Juan Diego Florez may never be "three tenor" material, but when you can hit nine top Cs with the ease he displayed in Donizetti's "Ah! Mes amis...", you don't need comrades-in-arms. The handsome Peruvian clearly has a huge and appreciative following, who adore his apparently effortless and well-focused sound. This aria, from La Fille du régiment, is not for the faint-hearted, and Florez delivered it to perfection with seeming insouciance. As he demonstrated in a beautiful account of another Donizetti aria, "Una furtiva lagrima" from L'elisir d'amore, the size of his voice is less important than its honeyed quality and agility.

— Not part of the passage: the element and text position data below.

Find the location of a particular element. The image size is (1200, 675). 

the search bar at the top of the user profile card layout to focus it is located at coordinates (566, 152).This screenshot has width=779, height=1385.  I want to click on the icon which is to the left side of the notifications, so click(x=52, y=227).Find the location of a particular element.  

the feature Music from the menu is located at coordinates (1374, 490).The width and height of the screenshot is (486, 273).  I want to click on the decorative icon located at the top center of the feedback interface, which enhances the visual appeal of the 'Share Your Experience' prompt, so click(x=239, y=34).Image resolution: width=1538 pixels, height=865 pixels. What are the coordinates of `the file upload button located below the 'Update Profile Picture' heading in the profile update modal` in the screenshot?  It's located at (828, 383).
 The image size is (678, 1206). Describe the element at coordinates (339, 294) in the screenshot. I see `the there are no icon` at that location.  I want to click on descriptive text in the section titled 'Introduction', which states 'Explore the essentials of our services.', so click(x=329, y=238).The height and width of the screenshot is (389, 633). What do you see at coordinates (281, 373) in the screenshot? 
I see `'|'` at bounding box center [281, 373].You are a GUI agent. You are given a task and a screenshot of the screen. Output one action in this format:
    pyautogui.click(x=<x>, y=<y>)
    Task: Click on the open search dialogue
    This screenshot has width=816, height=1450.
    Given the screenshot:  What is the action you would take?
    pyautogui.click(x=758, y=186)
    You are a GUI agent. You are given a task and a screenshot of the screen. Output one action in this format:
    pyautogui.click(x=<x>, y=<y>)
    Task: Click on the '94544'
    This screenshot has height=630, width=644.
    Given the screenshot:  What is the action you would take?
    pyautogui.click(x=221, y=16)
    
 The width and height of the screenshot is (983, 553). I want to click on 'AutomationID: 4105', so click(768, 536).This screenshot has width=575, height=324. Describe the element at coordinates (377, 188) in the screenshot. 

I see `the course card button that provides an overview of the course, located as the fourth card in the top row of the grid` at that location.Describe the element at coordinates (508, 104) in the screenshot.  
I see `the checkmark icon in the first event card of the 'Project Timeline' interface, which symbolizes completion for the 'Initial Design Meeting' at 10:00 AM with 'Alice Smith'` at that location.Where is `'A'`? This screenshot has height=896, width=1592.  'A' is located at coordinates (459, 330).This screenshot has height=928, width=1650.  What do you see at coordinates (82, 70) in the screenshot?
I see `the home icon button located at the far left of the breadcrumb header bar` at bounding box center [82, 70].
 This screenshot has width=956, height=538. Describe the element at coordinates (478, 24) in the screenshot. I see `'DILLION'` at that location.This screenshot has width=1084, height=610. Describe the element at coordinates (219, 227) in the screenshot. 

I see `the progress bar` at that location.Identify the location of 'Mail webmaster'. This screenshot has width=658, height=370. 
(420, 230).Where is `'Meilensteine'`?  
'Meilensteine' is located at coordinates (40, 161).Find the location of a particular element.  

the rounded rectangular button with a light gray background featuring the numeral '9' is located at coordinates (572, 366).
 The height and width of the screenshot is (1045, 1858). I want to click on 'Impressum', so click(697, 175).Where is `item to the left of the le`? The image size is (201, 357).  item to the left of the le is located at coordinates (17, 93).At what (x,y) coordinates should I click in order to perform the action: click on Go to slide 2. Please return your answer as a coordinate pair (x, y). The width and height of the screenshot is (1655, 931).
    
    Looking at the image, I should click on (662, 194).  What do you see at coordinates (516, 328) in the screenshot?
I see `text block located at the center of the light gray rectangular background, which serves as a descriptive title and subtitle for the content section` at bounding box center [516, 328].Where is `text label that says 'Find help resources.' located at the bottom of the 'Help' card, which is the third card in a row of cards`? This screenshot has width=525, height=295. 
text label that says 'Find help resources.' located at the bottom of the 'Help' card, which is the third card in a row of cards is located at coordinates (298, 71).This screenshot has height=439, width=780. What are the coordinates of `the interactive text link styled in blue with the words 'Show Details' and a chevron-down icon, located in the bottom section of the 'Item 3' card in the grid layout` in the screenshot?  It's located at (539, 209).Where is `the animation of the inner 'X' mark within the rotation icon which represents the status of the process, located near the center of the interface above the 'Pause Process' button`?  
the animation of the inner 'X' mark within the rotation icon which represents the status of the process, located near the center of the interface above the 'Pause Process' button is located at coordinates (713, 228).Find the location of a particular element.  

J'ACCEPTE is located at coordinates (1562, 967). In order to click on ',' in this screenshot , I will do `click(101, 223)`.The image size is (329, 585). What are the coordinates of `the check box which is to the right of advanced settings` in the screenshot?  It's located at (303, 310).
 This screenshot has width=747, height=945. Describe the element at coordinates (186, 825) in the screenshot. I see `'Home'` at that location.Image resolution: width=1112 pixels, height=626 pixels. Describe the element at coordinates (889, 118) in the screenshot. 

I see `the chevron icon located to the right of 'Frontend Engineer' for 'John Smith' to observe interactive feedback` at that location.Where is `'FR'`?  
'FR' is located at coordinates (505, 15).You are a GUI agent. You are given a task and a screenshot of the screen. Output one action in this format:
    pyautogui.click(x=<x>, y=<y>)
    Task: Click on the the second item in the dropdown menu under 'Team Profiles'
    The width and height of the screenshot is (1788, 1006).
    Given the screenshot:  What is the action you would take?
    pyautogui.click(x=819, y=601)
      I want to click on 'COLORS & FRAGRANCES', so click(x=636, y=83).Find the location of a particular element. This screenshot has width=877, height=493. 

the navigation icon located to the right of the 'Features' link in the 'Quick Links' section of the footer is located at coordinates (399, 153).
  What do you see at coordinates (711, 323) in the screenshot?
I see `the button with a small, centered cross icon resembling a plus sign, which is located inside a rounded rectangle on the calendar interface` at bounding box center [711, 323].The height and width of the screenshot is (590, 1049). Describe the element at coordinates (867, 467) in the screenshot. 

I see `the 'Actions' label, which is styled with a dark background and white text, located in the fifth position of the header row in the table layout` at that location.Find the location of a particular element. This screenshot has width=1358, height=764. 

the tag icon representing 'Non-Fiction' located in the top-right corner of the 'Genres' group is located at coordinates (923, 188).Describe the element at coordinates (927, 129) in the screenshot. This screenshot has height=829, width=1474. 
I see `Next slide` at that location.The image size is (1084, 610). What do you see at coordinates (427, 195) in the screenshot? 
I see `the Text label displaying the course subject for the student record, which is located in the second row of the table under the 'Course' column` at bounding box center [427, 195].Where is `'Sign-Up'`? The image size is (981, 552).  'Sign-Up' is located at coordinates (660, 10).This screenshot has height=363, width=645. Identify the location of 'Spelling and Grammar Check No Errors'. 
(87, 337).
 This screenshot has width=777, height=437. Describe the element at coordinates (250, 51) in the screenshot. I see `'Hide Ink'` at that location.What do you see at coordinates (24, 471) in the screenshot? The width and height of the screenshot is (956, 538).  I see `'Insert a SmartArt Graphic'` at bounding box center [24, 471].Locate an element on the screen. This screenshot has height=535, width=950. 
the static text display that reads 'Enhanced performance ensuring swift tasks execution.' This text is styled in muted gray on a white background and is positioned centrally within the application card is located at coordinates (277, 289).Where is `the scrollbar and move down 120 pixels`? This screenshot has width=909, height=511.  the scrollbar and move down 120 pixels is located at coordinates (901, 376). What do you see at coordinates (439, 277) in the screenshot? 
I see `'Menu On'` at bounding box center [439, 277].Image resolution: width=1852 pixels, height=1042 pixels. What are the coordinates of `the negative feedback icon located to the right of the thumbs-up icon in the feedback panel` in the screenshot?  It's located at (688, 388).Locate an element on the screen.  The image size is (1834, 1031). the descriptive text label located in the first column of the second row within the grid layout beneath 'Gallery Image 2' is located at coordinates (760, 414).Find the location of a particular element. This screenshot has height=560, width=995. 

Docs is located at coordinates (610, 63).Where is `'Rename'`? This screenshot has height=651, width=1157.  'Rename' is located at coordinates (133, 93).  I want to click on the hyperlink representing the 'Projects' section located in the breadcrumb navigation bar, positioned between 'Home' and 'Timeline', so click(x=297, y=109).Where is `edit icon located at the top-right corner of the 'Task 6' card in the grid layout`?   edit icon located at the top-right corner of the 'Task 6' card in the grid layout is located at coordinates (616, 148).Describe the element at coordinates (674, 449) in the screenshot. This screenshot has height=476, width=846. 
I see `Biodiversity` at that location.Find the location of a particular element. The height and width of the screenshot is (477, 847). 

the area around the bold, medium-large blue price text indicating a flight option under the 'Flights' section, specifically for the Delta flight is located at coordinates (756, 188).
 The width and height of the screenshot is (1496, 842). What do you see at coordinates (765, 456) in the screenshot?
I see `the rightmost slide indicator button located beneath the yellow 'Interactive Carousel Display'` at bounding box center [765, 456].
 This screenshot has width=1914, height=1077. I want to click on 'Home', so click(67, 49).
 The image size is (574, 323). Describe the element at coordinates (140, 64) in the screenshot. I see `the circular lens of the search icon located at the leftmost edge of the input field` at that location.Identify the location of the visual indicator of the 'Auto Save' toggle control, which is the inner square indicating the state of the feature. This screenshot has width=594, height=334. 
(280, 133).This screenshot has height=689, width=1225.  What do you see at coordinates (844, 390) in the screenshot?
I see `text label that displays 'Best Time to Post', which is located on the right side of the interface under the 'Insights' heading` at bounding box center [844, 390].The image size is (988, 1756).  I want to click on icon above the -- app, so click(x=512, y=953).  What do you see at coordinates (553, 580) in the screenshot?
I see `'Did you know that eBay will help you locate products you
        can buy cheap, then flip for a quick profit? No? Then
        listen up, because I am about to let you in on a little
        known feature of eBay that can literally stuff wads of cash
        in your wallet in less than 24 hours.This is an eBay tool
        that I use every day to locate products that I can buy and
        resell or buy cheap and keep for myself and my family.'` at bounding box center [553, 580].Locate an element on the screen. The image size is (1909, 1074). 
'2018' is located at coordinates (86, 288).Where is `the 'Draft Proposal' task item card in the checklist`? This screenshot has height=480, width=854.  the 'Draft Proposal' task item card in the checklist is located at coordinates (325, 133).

However, it was in an earlier aria, from Rossini's The Barber of Seville, that Florez most dazzled. "Cessa di piu resistere", is a piece of vocal pyrotechnics. Its rippling scales and decorative coloratura passages demand knife-edge precision, and Florez didn't disappoint. His vocal energy and pace were electrifying.
This kind of programme, made up of shortish pieces frequently interrupted by applause and stage business, can quickly turn into a series of bitty showpieces. But from the opening Barber of Seville Overture to an exuberant account of Chabrier's España, Barry Wordsworth, in his final concert as principal conductor of the BBC Concert Orchestra, held the concert together with quiet aplomb. Under his idiomatic direction, players brought a swagger and a sexiness to three dances from Falla's The Three-Cornered Hat, and a refined sensuality to the tender intermezzo from Granados's Goyescas.
The programme brought out the best in both conductor and orchestra, even though the solo pianist, Artur Pizarro, seemed so intent on infusing Falla's Nights in the Gardens of Spain with poetry at the expense of drama, that even in the swirling last movement, the gardens never quite came into full bloom.
Out of a handful of Latin-American popular songs in the programme, "Mejico lindo", an unofficial Mexican national anthem, is a song to stir the passions. "El dia que me quieras", a tango featuring the haunting sound of the bandoneon, was delicately shaded and expressive, with Florez demonstrating that he has crooner potential, too.